## Records supplied
=== Begin Enclosure ===

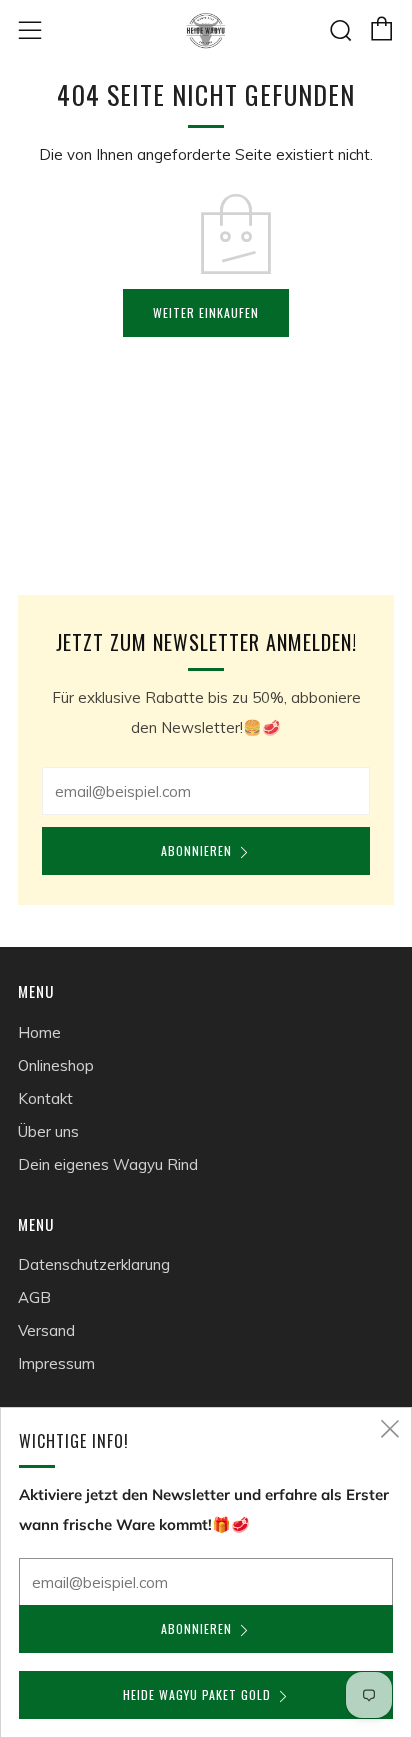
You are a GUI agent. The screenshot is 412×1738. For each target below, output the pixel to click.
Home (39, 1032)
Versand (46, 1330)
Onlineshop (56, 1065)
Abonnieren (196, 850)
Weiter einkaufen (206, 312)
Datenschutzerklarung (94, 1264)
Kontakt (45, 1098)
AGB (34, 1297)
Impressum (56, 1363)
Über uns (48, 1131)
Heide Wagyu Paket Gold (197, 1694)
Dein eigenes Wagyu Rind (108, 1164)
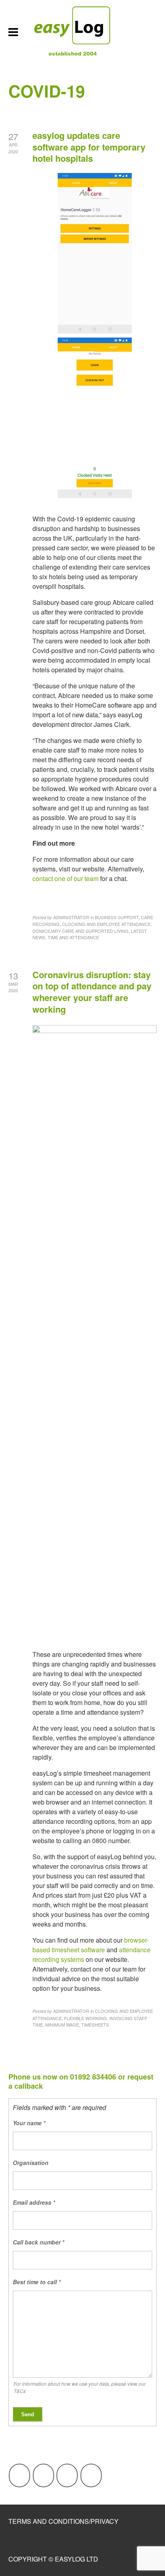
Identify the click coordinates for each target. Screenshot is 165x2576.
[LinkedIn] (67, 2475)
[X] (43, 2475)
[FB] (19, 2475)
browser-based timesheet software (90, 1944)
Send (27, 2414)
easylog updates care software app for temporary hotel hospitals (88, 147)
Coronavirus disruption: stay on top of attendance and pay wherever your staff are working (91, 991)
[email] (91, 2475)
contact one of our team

=== End Enclosure ===

## Required work
Bring together all lines from the listing that contain the word "each".

## Result of the task
You are a GUI agent. The screenshot is 412×1738. For each target below, output the pixel to click.
Identify the click coordinates for each target. Screenshot is 165x2576.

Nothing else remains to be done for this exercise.